▶ **Activity**:
Each line of the listing below must be returned exactly.

────────────────────

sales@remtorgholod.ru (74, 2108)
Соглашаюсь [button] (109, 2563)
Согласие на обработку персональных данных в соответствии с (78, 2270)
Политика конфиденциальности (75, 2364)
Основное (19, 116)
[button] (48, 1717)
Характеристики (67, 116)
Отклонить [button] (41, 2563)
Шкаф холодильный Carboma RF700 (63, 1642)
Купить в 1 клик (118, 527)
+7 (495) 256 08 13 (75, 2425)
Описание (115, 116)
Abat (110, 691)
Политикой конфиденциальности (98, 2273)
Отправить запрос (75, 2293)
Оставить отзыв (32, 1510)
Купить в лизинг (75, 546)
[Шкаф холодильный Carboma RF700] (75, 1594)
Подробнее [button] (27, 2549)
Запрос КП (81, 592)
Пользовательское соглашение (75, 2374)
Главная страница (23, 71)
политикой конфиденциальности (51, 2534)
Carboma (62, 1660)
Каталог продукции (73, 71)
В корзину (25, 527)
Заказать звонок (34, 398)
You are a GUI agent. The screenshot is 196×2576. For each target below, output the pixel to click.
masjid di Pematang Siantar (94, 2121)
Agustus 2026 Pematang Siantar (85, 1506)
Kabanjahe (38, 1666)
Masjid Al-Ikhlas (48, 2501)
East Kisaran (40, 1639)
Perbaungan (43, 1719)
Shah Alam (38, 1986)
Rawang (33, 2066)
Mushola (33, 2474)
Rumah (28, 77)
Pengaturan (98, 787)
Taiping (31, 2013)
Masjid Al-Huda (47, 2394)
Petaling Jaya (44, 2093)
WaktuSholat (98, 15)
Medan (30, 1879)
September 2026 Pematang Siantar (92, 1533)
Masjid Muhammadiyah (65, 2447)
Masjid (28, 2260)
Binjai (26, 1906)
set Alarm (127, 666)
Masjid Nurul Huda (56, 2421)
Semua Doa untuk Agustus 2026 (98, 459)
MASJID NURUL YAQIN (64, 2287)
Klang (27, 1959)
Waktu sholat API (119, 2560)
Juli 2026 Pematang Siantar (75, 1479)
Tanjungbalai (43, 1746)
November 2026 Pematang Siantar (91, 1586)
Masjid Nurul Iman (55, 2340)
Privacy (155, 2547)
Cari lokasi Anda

────────────────────

▶ **Solution for this task**:
sales@remtorgholod.ru (74, 2108)
Соглашаюсь [button] (109, 2563)
Согласие на обработку персональных данных в соответствии с (78, 2270)
Политика конфиденциальности (75, 2364)
Основное (19, 116)
[button] (48, 1717)
Характеристики (67, 116)
Отклонить [button] (41, 2563)
Шкаф холодильный Carboma RF700 (63, 1642)
Купить в 1 клик (118, 527)
+7 (495) 256 08 13 (75, 2425)
Описание (115, 116)
Abat (110, 691)
Политикой конфиденциальности (98, 2273)
Отправить запрос (75, 2293)
Оставить отзыв (32, 1510)
Купить в лизинг (75, 546)
[Шкаф холодильный Carboma RF700] (75, 1594)
Подробнее [button] (27, 2549)
Запрос КП (81, 592)
Пользовательское соглашение (75, 2374)
Главная страница (23, 71)
политикой конфиденциальности (51, 2534)
Carboma (62, 1660)
Каталог продукции (73, 71)
В корзину (25, 527)
Заказать звонок (34, 398)
You are a GUI agent. The screenshot is 196×2576. For each target below, output the pixel to click.
masjid di Pematang Siantar (94, 2121)
Agustus 2026 Pematang Siantar (85, 1506)
Kabanjahe (38, 1666)
Masjid Al-Ikhlas (48, 2501)
East Kisaran (40, 1639)
Perbaungan (43, 1719)
Shah Alam (38, 1986)
Rawang (33, 2066)
Mushola (33, 2474)
Rumah (28, 77)
Pengaturan (98, 787)
Taiping (31, 2013)
Masjid Al-Huda (47, 2394)
Petaling Jaya (44, 2093)
WaktuSholat (98, 15)
Medan (30, 1879)
September 2026 Pematang Siantar (92, 1533)
Masjid Muhammadiyah (65, 2447)
Masjid (28, 2260)
Binjai (26, 1906)
set Alarm (127, 666)
Masjid Nurul Huda (56, 2421)
Semua Doa untuk Agustus 2026 (98, 459)
MASJID NURUL YAQIN (64, 2287)
Klang (27, 1959)
Waktu sholat API (119, 2560)
Juli 2026 Pematang Siantar (75, 1479)
Tanjungbalai (43, 1746)
November 2026 Pematang Siantar (91, 1586)
Masjid Nurul Iman (55, 2340)
Privacy (155, 2547)
Cari lokasi Anda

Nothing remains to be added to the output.